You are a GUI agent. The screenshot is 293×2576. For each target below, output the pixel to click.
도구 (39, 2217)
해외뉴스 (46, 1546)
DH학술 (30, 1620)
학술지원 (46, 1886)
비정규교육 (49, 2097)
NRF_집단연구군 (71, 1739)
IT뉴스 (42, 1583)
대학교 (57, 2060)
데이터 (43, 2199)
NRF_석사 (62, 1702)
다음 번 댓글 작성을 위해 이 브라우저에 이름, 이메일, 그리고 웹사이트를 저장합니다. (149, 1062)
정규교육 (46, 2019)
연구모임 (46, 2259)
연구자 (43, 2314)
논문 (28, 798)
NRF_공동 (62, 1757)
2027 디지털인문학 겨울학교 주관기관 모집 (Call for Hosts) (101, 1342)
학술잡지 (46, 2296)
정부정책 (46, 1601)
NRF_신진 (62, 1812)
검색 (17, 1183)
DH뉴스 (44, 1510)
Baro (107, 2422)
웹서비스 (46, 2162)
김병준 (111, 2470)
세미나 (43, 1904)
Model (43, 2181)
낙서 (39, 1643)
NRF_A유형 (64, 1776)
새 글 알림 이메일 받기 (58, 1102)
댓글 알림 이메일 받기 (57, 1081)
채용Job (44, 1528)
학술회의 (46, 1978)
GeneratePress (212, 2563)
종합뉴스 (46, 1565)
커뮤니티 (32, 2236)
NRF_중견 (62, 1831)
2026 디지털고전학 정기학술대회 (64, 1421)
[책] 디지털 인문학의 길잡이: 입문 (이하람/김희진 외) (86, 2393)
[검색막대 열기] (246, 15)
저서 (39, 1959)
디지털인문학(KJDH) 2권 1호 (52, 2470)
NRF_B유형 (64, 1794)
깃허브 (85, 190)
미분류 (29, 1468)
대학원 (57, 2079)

───

Return every line of the listing above where "디지털인문학" appears.

Result for this task »
2027 디지털인문학 겨울학교 주관기관 모집 (Call for Hosts) (101, 1342)
디지털인문학(KJDH) 2권 1호 (52, 2470)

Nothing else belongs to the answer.